Tag Archives: understanding

Hospital Diary 6 of 10 (From 3am-ish Wednesday morning)

26 Sep

Yes I’m still awake and still on obs. The male CPN does nothing but sit on his fucking laptop all night. He is a total knob and I’ve never liked him. I think the feeling is mutual. I’ve just been outside for a smoke seeing as I can’t sleep – of course I had to stand right next to their window so they could watch me. It really is feeling like some kind of prison. 

So I ask knob-head if I can just go and watch some TV as I just can’t sleep. His answer, of course, was no. I mean after all, where would he plug his precious fucking lap top in then?? I listed all the medication I had received so far tonight, trying to point out that if I’d taken all of that and was still wide awake then there was pretty much zero chance of me getting to sleep now. It’s like 3.30am or something now. 

You know something – this is a mental health hospital – and I don’t recall one of them ever asking how I’m feeling – especially since trying to strangle myself. Where is any compassion on their part?

‘Oh one of the patients tried to end her life, let’s just watch her while we drink tea – what would be the point in coming into my room and talking through why I’d felt so fucking low in the first place??’

No empathy, sympathy, no one to talk to and feeling more alone than I was feeling at home before I ended up back in this shit hole. It’s as though they look at me with the view of all this being my own actions so what should I expect from them other than to be watched and ignored both at the same time. I’m sick of looking at his ugly bastard face. I wonder if he is on facebook so I can send him a message telling him how much of a cunt he is. 

Argh! All of this is getting me angry. Here I am put back in my room like a badly behaved child. I do actually want to say to him that you ARE ACTUALLY A PSYCHIATRIC NURSE OR HAVE YOU FORGOTTEN THAT??? You aren’t here to play games on your laptop, you are here to look after people who are mentally unwell.

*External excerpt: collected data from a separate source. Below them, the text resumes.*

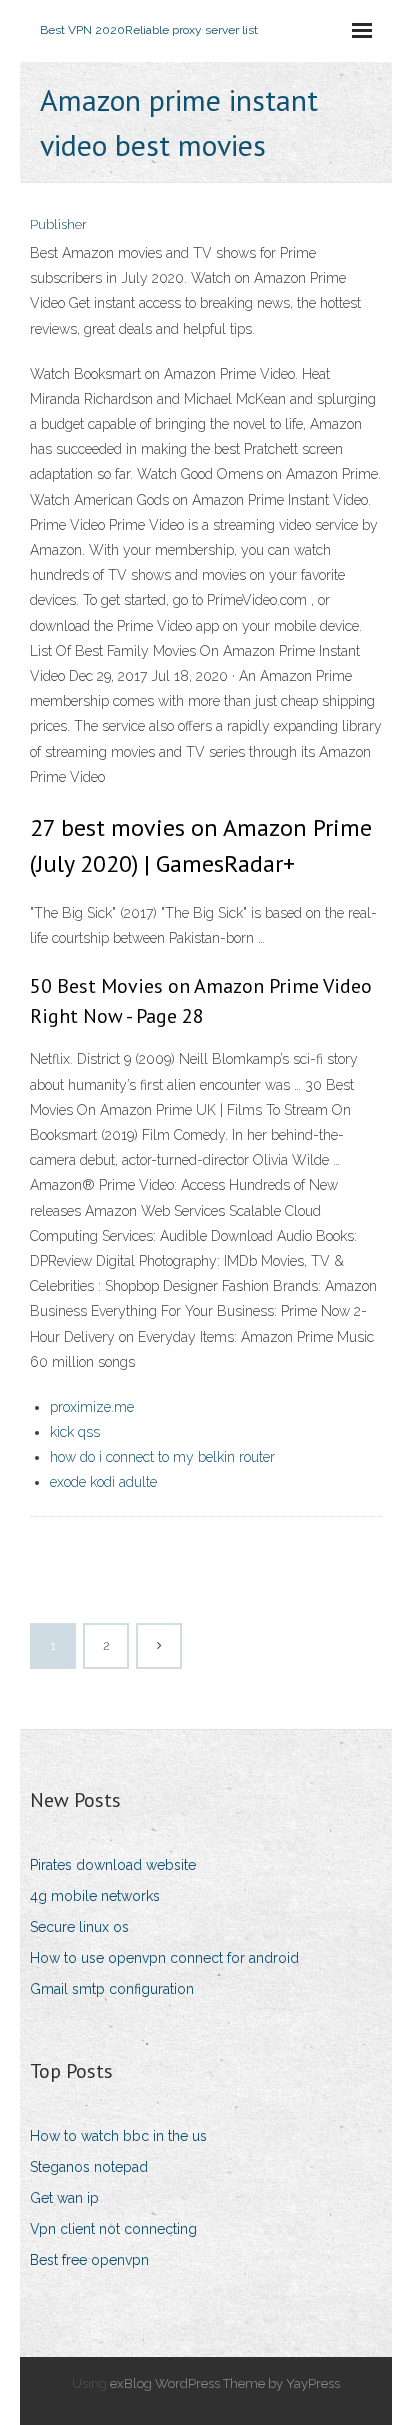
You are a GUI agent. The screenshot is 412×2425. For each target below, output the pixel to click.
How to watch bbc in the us (118, 2136)
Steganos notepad (89, 2167)
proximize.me (92, 1407)
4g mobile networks (95, 1896)
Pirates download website (113, 1865)
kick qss (75, 1432)
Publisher (58, 224)
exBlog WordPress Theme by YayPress (225, 2383)
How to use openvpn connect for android (164, 1958)
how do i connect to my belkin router (162, 1457)
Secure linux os (79, 1927)
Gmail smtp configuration (112, 1989)
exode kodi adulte (103, 1482)
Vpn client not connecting (113, 2229)
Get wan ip (64, 2198)
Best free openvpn (89, 2260)
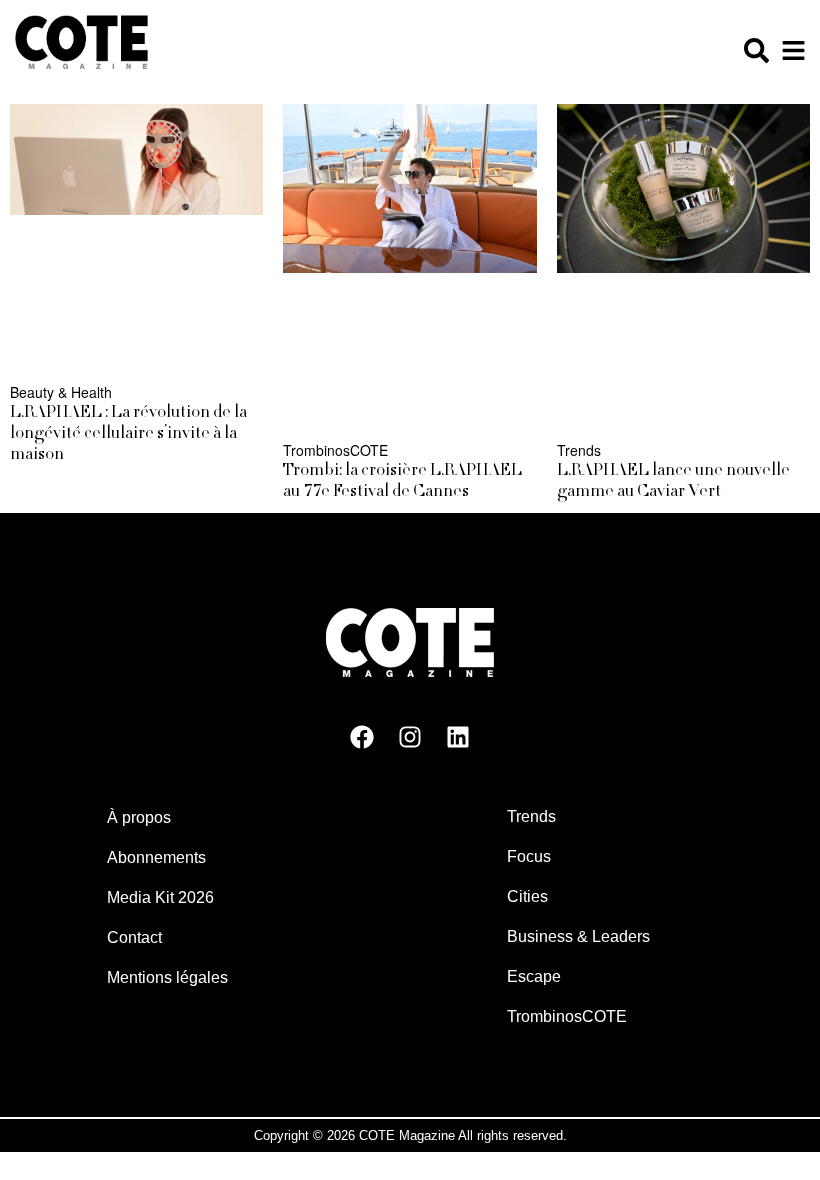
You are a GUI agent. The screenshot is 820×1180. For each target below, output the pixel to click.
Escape (534, 976)
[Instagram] (410, 737)
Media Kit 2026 (160, 897)
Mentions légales (167, 977)
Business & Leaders (578, 936)
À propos (139, 817)
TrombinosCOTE (567, 1016)
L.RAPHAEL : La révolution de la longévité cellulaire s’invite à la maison (128, 434)
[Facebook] (362, 737)
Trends (531, 816)
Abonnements (156, 857)
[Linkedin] (458, 737)
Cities (527, 896)
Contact (134, 937)
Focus (529, 856)
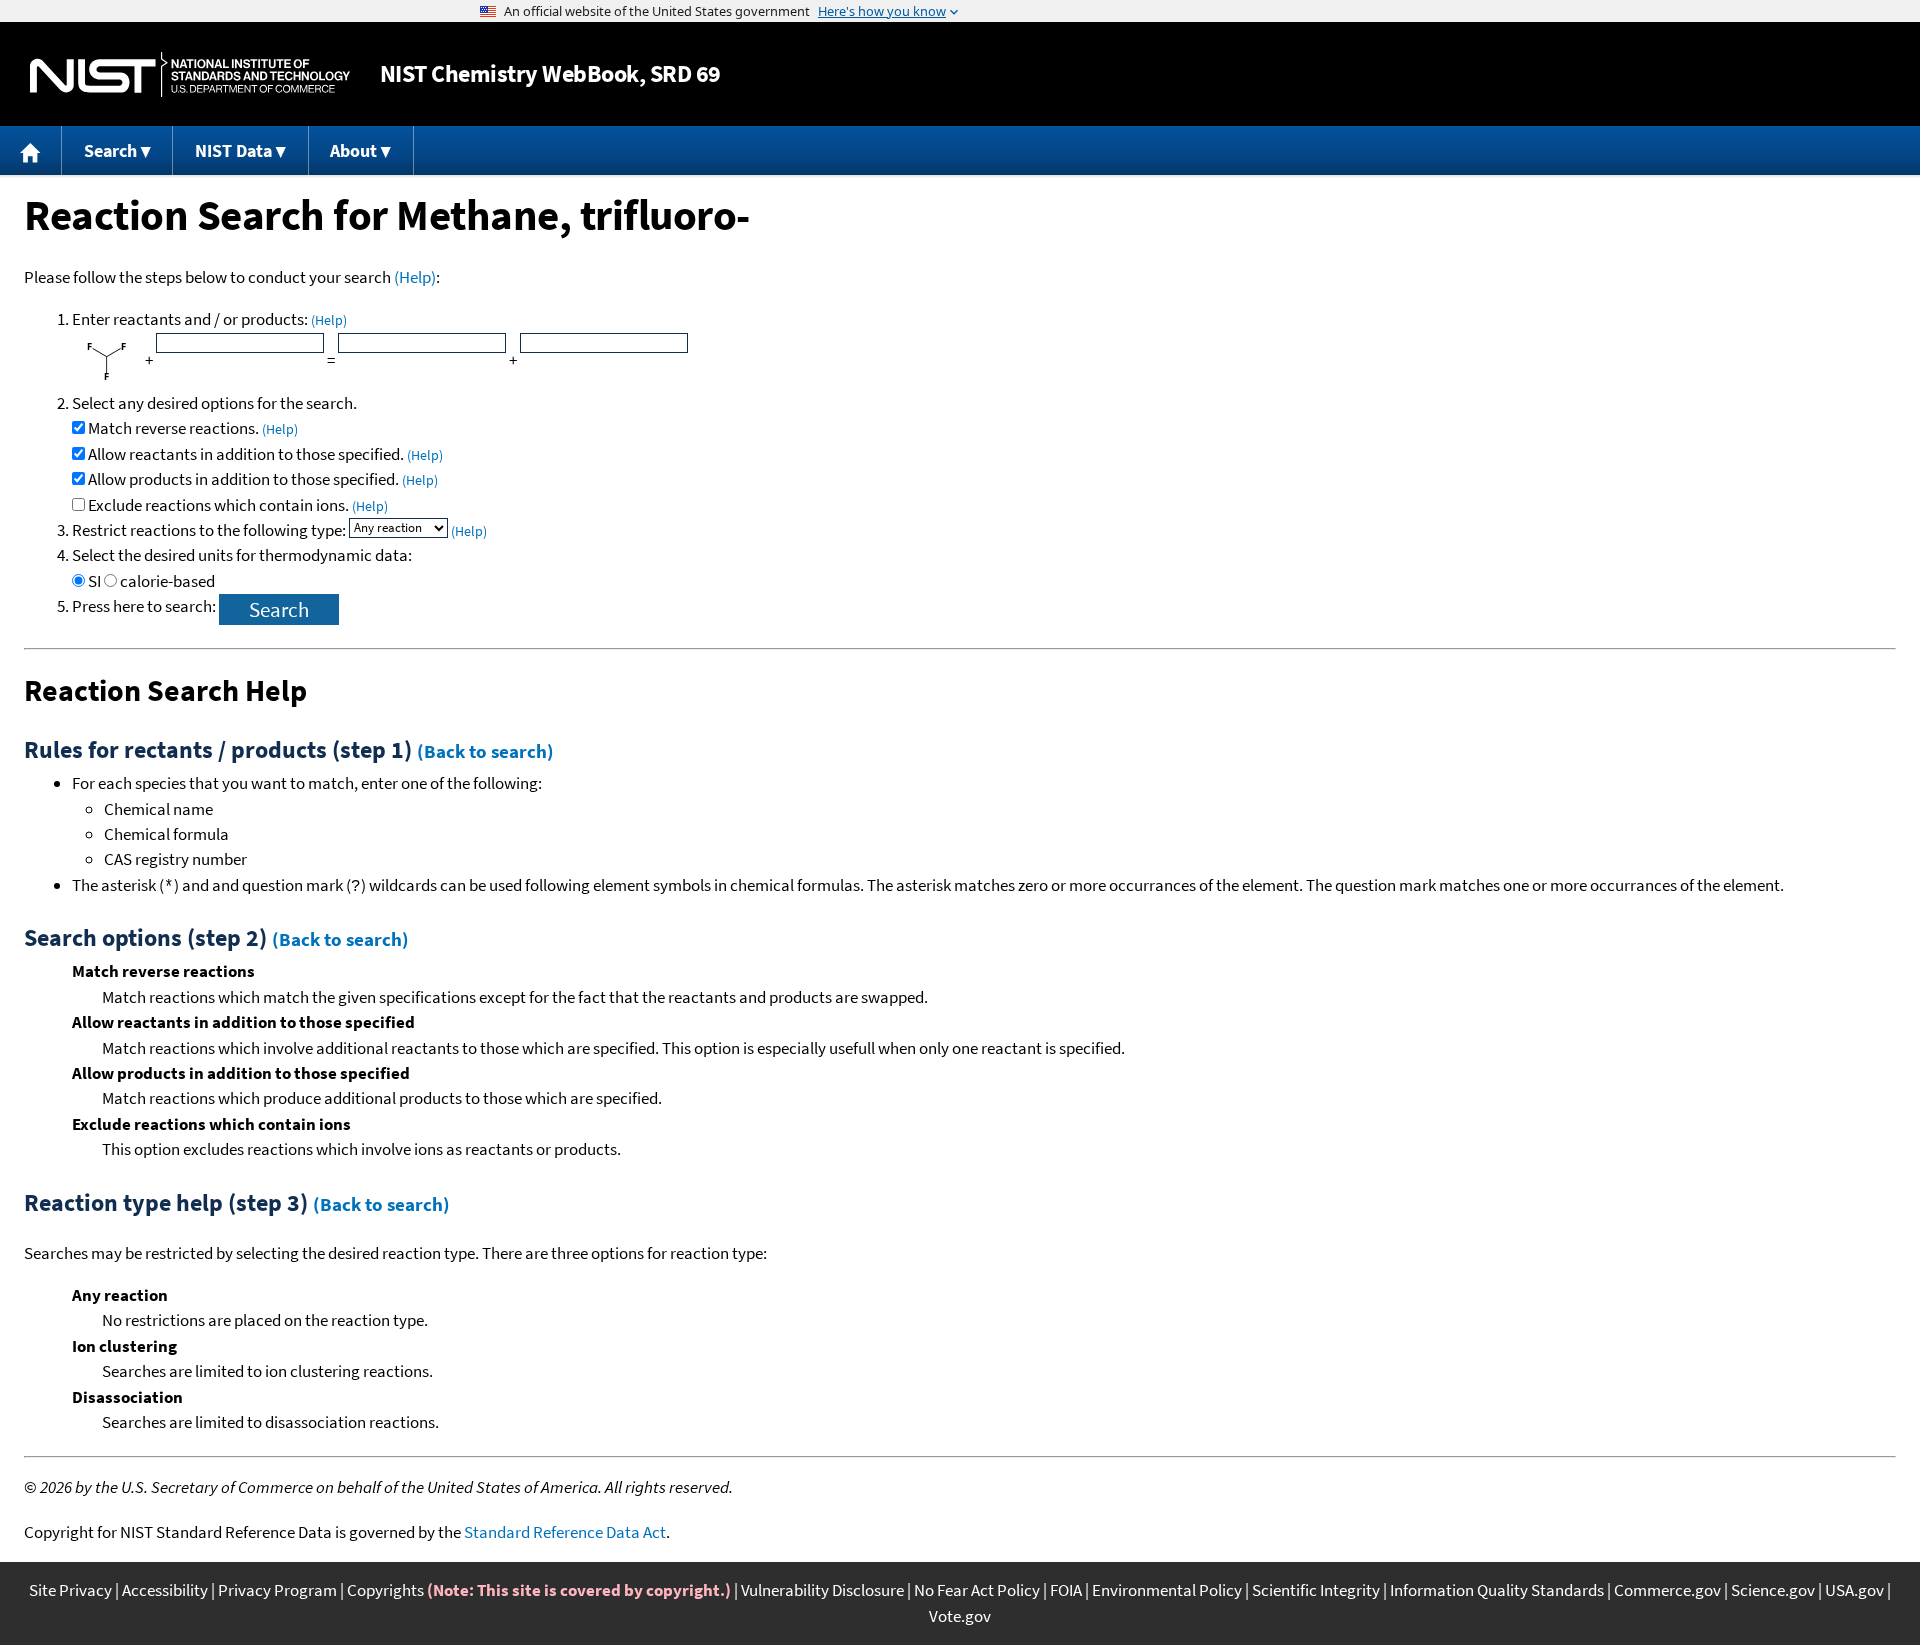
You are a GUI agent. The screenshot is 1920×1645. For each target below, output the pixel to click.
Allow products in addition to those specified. (263, 479)
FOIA (1066, 1590)
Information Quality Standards (1497, 1590)
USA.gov (1854, 1590)
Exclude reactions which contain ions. (238, 505)
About (353, 150)
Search (110, 150)
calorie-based (167, 581)
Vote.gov (960, 1616)
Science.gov (1773, 1590)
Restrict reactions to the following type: (210, 530)
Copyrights (385, 1590)
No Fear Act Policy (977, 1590)
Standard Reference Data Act (565, 1532)
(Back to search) (485, 751)
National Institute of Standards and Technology (190, 74)
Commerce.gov (1667, 1590)
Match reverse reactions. (193, 428)
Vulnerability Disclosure (822, 1590)
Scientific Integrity (1316, 1590)
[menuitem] (31, 150)
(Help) (415, 277)
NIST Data (233, 150)
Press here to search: (145, 606)
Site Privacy (70, 1590)
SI (94, 581)
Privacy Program (277, 1590)
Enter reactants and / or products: (209, 319)
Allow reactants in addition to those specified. (265, 454)
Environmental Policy (1167, 1590)
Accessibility (165, 1590)
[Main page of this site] (31, 150)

Only a matter of hours ago I attempted suicide and all I get from him is rude manners and being told to go to bed. Well I’ve been in my fucking bed for at least five hours now and am clearly not tired. Oh wait a minute – could that be because I’m so fucking confused about why I tried to kill myself? Is it at all possible that having someone come and sit with me for a little while might have calmed me down a bit? But yeah, you are the nurses, you know best…..

They are still watching me and probably wondering what I’m writing about. The nosey cunts will probably come and read it whenever I do finally fall asleep. I hope they do so then they will know what I think about them all. 

I’m lying here wondering what can he actually do if I just get up and go and sit in the TV room? Detain me?! I know it’s annoying him watching me write and not knowing what I’m writing about. Well C, if you read this I’m trying to give you some tips on how to do your job properly. There are no docs around so I’m gonna be left with the 100mph racing thoughts until they finally quieten down so I can rest.